NaNoWriMo* 2018 has come and gone. While I met the word count goal for the 13th year in a row, what I was hoping for this past November never happened. I was hoping to get struck by creative lightning, to be inspired in a big way, to write like the wind under the influence of a muse of fire.

It never happened. Every day, as I finished my writing, I would ask myself what was next. If I was lucky, I had a bit or piece come to me, something I could write about and expand on, but never anything big.

No sudden vision of the entire book in one glimpse. No brilliant insight that meant my story was a work of genius. Some days I came back to the computer with nothing new at all. I dove in anyway.

typewriter

This is not my best book, not by a long shot. I’m not even sure the story is worth pursuing further (although, as always, I’m attached to my characters and loathe to abandon them). But I’m still glad I took the time to work on this project.

Why? Because I learned something I had forgotten.

If I wait until I feel inspired, I won’t write a single word.

I’m not the only one to realize this. Other creators (musicians, painters, and of course, writers) have said as much.

Both Sullivan and Cohen have a similar idea about inspiration and creative work.

One day work is hard, and another day it is easy; but if I had waited for inspiration I am afraid I should have done nothing. The miner does not sit at the top of the shaft waiting for the coal to come bubbling up to the surface. One must go deep down, and work out every vein carefully. — Arthur Sullivan, composer

But why shouldn’t my work be hard? Almost everybody’s work is hard. One is distracted by this notion that there is such a thing as inspiration, that it comes fast and easy. And some people are graced by that style. I’m not. So I have to work as hard as any stiff, to come up with my payload. — Leonard Cohen, on song writing

The painter Chuck Close has a rather blunt way of putting it:

Inspiration is for amateurs – the rest of us just show up and get to work. — Chuck Close, painter

But my favorite take on all this is Madeline L’Engle’s. She tells us why waiting around for inspiration to strike is a bad idea.

I know writers who write only when inspiration comes. How would Issac Stern play if he played the violin only when he felt like it? He would be lousy. — Madeleine L’Engle

My muse may have been on vacation last month (heck, so was I!), but it didn’t matter. What mattered was showing up anyway, writing anyway.

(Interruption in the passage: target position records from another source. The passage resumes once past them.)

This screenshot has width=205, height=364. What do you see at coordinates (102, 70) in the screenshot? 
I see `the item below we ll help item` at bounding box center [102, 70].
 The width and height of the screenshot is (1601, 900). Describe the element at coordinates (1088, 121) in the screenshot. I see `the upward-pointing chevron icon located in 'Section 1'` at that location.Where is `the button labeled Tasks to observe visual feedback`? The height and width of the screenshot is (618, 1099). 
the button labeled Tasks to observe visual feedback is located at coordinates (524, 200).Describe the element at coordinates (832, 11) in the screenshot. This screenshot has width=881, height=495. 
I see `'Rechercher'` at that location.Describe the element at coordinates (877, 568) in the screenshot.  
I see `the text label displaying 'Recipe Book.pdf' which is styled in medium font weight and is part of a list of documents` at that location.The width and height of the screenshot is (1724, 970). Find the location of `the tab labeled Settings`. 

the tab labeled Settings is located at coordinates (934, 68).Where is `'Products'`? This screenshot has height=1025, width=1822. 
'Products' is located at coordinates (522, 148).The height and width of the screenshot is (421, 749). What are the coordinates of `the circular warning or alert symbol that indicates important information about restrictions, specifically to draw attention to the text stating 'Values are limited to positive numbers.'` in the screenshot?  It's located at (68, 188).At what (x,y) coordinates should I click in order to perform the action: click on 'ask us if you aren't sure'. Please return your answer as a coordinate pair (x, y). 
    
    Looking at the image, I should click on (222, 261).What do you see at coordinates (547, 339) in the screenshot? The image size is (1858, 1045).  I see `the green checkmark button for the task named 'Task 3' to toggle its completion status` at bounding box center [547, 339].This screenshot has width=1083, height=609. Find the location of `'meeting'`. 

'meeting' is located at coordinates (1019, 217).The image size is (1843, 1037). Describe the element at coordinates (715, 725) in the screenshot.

Because the few good ideas I did have (and there were a couple) would never have occurred to me if I hadn’t made the effort to just do it.

What is your relationship with inspiration?

 

4 thoughts on “Waiting for Inspiration: A Bad Idea”

  1. Most of my blog posts are the results of epiphanies rapidly scribbled on a post it note. This year’s novel was so such thing. I struggled to no end choosing a topic, characters, setting, etc. I would love to see it come together some day, but November was not its month.

    1. While I’m sorry to hear you struggled, too, it’s nice not to be all alone with this. I’ve certainly had my Novembers where I was flooded with ideas and the novels seemed to write themselves, but it doesn’t always go that way, and it’s silly I guess to expect it. Wishing you great ideas for your next novel (or for improving this one).